第一个显然是更简单的一个.您没有显示如何打开文件,而是假设您的代码如下所示:
The first is obviously the simpler one. You don't show how you're opening the file, but assuming your code looks like this:
with open(path) as file_obj:
for line in file_obj:
执行此操作:
with open(path, encoding='utf-8') as file_obj:
for line in file_obj:
就是这样.
如文档所述,如果您未指定文本模式下编码:
As the docs explain, if you don't specify an encoding in text mode:
默认编码取决于平台(无论
locale.getpreferredencoding()
返回什么),但是可以使用Python支持的任何编码.
The default encoding is platform dependent (whatever
locale.getpreferredencoding()
returns), but any encoding supported by Python can be used.
在某些情况下(例如,任何OS X或具有适当配置的linux),locale.getpreferredencoding()
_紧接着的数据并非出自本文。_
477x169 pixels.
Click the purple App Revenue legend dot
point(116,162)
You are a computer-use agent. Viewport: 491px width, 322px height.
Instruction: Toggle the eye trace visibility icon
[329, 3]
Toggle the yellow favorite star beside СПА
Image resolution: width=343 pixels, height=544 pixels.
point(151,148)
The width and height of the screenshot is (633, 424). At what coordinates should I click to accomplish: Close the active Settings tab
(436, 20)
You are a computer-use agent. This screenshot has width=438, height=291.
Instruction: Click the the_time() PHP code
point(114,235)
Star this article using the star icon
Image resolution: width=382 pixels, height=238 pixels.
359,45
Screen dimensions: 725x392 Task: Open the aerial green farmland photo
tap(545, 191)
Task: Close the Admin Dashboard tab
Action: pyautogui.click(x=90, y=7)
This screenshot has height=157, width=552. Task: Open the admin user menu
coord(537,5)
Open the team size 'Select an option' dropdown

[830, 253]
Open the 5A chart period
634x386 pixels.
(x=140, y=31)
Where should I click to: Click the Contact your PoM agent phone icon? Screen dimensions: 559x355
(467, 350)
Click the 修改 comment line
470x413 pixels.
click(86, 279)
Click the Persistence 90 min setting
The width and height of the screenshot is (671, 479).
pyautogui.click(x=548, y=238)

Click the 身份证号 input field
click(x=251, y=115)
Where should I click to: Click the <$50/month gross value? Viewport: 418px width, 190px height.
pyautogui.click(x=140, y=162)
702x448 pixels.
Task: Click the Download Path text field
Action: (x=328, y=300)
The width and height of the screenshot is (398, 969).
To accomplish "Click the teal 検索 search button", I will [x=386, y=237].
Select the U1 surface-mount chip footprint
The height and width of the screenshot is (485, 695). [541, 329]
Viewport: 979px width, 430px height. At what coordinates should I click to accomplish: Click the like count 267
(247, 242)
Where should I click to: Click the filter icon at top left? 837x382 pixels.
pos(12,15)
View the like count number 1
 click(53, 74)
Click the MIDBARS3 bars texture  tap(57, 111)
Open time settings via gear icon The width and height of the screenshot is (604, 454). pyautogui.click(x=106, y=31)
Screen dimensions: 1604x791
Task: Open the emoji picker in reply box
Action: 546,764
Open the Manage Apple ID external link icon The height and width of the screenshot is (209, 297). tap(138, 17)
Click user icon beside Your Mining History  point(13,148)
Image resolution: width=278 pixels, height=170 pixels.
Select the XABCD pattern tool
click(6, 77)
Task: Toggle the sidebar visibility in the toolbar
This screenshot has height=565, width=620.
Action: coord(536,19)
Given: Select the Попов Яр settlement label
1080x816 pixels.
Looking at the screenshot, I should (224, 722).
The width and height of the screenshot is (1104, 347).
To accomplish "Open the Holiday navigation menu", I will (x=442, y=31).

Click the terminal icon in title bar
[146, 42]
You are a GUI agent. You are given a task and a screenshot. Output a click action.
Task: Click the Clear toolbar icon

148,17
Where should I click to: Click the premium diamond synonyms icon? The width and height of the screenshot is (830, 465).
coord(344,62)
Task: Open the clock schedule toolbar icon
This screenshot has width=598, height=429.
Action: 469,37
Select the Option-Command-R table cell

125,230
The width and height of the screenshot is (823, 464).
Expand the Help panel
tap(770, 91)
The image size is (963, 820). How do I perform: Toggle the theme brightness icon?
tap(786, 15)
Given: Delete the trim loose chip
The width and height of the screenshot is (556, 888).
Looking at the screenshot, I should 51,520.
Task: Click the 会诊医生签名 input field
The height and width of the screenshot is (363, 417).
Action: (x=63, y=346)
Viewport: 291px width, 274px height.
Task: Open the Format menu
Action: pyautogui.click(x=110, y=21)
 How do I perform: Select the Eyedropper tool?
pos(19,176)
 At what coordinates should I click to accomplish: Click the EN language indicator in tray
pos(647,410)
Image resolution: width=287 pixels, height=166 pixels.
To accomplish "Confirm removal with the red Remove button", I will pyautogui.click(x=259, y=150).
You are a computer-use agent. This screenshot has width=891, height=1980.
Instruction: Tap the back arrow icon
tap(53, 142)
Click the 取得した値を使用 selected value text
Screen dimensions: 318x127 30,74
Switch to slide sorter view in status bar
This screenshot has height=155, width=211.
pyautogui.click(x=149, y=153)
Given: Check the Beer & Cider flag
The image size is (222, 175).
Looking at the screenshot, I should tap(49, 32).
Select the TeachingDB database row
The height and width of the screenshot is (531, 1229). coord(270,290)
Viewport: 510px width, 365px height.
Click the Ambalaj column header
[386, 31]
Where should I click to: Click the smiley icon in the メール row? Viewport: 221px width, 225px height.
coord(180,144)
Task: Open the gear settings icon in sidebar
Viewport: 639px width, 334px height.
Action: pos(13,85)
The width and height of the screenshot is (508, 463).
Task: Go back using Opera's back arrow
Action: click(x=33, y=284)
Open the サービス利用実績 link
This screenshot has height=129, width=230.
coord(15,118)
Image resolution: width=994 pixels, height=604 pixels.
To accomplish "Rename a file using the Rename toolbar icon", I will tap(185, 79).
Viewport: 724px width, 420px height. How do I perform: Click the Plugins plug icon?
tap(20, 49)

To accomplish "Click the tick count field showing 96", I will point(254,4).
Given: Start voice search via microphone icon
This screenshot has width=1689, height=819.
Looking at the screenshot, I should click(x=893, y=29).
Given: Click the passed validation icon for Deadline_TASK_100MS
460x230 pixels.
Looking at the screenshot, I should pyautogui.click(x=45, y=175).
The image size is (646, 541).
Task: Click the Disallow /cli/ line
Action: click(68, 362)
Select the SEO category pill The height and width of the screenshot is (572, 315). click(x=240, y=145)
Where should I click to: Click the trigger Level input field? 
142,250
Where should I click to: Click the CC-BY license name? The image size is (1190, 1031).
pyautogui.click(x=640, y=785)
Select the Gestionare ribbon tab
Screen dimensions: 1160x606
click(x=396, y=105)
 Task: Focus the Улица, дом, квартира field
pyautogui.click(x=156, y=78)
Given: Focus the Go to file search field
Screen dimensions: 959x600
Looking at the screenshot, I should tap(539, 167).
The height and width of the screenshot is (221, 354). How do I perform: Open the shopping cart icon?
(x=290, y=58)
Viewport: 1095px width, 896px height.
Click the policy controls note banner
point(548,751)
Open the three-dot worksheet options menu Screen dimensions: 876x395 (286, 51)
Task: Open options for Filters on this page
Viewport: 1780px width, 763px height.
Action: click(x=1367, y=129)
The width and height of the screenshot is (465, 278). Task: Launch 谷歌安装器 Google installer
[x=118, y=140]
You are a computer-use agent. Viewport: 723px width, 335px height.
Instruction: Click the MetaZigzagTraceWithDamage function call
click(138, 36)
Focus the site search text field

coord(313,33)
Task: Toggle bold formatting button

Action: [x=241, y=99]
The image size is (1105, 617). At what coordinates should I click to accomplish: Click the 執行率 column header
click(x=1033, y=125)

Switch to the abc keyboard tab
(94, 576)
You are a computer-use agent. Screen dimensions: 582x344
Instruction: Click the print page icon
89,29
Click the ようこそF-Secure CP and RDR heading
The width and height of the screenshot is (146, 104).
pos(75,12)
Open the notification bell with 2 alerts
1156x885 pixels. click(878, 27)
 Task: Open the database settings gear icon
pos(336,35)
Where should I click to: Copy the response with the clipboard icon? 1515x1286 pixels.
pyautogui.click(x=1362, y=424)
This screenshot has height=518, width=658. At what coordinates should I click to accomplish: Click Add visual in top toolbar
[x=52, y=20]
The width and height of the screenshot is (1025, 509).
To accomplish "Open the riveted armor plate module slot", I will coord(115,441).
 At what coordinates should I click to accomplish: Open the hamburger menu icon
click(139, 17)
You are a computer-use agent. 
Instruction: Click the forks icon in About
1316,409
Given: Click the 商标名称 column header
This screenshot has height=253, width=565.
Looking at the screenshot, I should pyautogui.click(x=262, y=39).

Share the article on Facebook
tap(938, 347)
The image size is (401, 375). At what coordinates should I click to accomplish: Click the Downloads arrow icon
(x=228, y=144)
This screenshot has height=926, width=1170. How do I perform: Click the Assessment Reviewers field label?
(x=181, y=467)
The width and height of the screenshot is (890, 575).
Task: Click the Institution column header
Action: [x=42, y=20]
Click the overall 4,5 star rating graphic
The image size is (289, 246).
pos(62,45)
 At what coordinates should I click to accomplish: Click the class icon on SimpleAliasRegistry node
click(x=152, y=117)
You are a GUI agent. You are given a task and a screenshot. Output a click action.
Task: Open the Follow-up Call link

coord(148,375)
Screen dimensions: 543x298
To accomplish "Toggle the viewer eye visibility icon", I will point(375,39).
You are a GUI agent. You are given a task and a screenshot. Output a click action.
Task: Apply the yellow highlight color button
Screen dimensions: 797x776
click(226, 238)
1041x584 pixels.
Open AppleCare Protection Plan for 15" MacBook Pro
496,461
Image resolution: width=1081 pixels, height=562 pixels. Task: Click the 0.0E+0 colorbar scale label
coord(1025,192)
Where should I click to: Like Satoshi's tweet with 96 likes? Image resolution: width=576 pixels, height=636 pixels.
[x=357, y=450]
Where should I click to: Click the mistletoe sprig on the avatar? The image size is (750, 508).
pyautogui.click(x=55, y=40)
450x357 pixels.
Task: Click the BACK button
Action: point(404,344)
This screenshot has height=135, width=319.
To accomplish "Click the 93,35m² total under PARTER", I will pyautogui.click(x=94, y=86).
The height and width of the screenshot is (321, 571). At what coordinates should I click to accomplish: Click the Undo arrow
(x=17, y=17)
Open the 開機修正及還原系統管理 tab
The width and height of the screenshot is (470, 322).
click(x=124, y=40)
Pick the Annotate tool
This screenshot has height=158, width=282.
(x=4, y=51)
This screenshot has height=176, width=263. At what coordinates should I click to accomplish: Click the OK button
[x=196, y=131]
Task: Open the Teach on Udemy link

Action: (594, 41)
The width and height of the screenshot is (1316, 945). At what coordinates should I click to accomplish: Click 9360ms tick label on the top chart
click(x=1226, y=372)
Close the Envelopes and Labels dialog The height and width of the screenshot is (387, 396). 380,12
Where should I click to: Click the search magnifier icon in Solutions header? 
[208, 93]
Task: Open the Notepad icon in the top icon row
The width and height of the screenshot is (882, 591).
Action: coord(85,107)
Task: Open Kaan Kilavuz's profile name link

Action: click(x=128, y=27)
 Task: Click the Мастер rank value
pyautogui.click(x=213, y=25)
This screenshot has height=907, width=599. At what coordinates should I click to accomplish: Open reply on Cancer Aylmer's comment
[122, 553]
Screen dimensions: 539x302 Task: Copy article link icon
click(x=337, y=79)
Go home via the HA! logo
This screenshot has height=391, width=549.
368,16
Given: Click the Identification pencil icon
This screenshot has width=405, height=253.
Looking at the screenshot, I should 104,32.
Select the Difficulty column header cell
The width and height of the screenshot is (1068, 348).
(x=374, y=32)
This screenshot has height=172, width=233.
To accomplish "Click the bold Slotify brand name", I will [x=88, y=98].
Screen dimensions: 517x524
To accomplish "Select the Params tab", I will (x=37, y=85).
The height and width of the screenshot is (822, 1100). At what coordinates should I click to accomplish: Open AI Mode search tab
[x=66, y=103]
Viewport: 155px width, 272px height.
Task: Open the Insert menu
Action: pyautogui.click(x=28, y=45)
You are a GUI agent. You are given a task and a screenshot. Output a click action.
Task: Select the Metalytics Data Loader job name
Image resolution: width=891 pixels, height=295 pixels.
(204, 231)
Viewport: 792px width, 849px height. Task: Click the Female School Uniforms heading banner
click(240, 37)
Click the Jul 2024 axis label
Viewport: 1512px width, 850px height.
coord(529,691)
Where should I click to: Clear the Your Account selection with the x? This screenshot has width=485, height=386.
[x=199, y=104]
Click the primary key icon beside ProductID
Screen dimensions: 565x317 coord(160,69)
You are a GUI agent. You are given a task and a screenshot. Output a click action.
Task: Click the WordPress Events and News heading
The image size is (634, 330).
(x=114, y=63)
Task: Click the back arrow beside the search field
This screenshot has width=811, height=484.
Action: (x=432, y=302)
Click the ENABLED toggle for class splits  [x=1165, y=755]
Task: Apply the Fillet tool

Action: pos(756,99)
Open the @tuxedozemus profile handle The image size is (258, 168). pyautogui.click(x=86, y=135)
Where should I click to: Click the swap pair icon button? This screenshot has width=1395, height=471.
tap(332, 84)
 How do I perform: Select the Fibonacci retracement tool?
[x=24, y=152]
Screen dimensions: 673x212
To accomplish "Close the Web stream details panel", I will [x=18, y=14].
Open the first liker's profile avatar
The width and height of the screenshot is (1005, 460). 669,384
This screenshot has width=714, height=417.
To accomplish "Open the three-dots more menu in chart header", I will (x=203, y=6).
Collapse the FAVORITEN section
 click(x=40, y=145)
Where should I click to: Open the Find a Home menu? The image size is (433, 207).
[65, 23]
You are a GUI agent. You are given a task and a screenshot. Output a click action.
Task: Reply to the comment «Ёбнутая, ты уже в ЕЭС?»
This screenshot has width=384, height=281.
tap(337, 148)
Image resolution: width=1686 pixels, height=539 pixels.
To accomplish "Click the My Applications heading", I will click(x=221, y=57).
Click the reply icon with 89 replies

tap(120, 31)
始终为'UTF-8'.但是,它显然永远不会自动地对我可能打开的任何文件进行适当处理".因此,如果您知道文件为UTF-8,则应明确指定该文件.
In some cases (e.g., any OS X, or linux with an appropriate configuration), locale.getpreferredencoding()
will always be 'UTF-8'. But it'll obviously never be "automatically whatever's right for any file I might open". So if you know a file is UTF-8, you should specify it explicitly.
这篇关于Python是否可以从文件读取非ASCII文本?的文章就介绍到这了,希望我们推荐的答案对大家有所帮助,也希望大家多多支持IT屋!